**TASK REQUIREMENTS:** Quote each record exactly, please, leaving none out.

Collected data
===

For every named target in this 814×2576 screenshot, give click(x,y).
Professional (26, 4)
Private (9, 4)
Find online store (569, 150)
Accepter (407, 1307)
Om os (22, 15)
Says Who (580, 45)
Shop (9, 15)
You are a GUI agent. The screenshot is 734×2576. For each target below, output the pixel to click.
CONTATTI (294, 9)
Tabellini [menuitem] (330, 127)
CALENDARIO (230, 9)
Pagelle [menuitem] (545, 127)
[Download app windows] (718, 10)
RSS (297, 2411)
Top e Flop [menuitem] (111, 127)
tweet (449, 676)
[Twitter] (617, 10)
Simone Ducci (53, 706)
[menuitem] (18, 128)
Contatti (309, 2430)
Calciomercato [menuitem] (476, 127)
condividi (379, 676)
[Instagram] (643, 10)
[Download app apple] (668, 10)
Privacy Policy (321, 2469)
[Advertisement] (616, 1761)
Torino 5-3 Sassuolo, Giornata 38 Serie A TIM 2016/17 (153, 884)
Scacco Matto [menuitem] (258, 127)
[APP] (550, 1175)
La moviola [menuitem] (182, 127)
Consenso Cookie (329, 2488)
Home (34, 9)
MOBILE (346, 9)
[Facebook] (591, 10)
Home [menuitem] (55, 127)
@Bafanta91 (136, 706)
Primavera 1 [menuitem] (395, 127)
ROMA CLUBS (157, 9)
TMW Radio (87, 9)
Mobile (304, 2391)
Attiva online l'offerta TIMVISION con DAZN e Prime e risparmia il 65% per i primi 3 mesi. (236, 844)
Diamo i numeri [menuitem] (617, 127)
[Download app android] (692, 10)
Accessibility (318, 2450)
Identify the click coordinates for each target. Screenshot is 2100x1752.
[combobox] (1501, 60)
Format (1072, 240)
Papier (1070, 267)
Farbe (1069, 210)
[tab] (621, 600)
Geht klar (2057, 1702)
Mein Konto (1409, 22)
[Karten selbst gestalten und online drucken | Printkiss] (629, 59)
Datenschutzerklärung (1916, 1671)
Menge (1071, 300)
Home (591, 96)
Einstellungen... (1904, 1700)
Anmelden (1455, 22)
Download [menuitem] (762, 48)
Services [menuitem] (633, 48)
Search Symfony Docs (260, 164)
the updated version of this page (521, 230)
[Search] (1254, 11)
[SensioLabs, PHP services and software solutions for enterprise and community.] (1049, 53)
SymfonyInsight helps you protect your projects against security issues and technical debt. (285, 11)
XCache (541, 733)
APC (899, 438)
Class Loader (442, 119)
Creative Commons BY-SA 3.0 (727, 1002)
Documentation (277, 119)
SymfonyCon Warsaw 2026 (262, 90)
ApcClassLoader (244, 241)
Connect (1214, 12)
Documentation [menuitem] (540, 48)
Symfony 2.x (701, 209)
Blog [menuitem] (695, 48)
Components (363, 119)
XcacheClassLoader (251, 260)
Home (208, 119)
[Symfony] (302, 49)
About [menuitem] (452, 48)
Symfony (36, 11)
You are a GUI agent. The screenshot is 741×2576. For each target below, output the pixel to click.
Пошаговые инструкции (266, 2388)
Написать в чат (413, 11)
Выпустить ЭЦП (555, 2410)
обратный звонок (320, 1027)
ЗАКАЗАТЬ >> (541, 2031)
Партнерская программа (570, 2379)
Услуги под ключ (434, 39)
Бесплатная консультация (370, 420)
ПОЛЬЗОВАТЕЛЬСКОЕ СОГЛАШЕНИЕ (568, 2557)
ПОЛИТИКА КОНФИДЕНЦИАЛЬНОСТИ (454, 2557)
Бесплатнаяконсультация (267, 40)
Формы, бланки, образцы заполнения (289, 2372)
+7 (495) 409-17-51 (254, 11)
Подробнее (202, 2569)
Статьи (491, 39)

===

**ANSWER TO THIS PROBLEM:**
For every named target in this 814×2576 screenshot, give click(x,y).
Professional (26, 4)
Private (9, 4)
Find online store (569, 150)
Accepter (407, 1307)
Om os (22, 15)
Says Who (580, 45)
Shop (9, 15)
You are a GUI agent. The screenshot is 734×2576. For each target below, output the pixel to click.
CONTATTI (294, 9)
Tabellini [menuitem] (330, 127)
CALENDARIO (230, 9)
Pagelle [menuitem] (545, 127)
[Download app windows] (718, 10)
RSS (297, 2411)
Top e Flop [menuitem] (111, 127)
tweet (449, 676)
[Twitter] (617, 10)
Simone Ducci (53, 706)
[menuitem] (18, 128)
Contatti (309, 2430)
Calciomercato [menuitem] (476, 127)
condividi (379, 676)
[Instagram] (643, 10)
[Download app apple] (668, 10)
Privacy Policy (321, 2469)
[Advertisement] (616, 1761)
Torino 5-3 Sassuolo, Giornata 38 Serie A TIM 2016/17 (153, 884)
Scacco Matto [menuitem] (258, 127)
[APP] (550, 1175)
La moviola [menuitem] (182, 127)
Consenso Cookie (329, 2488)
Home (34, 9)
MOBILE (346, 9)
[Facebook] (591, 10)
Home [menuitem] (55, 127)
@Bafanta91 (136, 706)
Primavera 1 [menuitem] (395, 127)
ROMA CLUBS (157, 9)
TMW Radio (87, 9)
Mobile (304, 2391)
Attiva online l'offerta TIMVISION con DAZN e Prime e risparmia il 65% per i primi 3 mesi. (236, 844)
Diamo i numeri [menuitem] (617, 127)
[Download app android] (692, 10)
Accessibility (318, 2450)
Identify the click coordinates for each target. Screenshot is 2100x1752.
[combobox] (1501, 60)
Format (1072, 240)
Papier (1070, 267)
Farbe (1069, 210)
[tab] (621, 600)
Geht klar (2057, 1702)
Mein Konto (1409, 22)
[Karten selbst gestalten und online drucken | Printkiss] (629, 59)
Datenschutzerklärung (1916, 1671)
Menge (1071, 300)
Home (591, 96)
Einstellungen... (1904, 1700)
Anmelden (1455, 22)
Download [menuitem] (762, 48)
Services [menuitem] (633, 48)
Search Symfony Docs (260, 164)
the updated version of this page (521, 230)
[Search] (1254, 11)
[SensioLabs, PHP services and software solutions for enterprise and community.] (1049, 53)
SymfonyInsight helps you protect your projects against security issues and technical debt. (285, 11)
XCache (541, 733)
APC (899, 438)
Class Loader (442, 119)
Creative Commons BY-SA 3.0 (727, 1002)
Documentation (277, 119)
SymfonyCon Warsaw 2026 (262, 90)
ApcClassLoader (244, 241)
Connect (1214, 12)
Documentation [menuitem] (540, 48)
Symfony 2.x (701, 209)
Blog [menuitem] (695, 48)
Components (363, 119)
XcacheClassLoader (251, 260)
Home (208, 119)
[Symfony] (302, 49)
About [menuitem] (452, 48)
Symfony (36, 11)
You are a GUI agent. The screenshot is 741×2576. For each target below, output the pixel to click.
Пошаговые инструкции (266, 2388)
Написать в чат (413, 11)
Выпустить ЭЦП (555, 2410)
обратный звонок (320, 1027)
ЗАКАЗАТЬ >> (541, 2031)
Партнерская программа (570, 2379)
Услуги под ключ (434, 39)
Бесплатная консультация (370, 420)
ПОЛЬЗОВАТЕЛЬСКОЕ СОГЛАШЕНИЕ (568, 2557)
ПОЛИТИКА КОНФИДЕНЦИАЛЬНОСТИ (454, 2557)
Бесплатнаяконсультация (267, 40)
Формы, бланки, образцы заполнения (289, 2372)
+7 (495) 409-17-51 (254, 11)
Подробнее (202, 2569)
Статьи (491, 39)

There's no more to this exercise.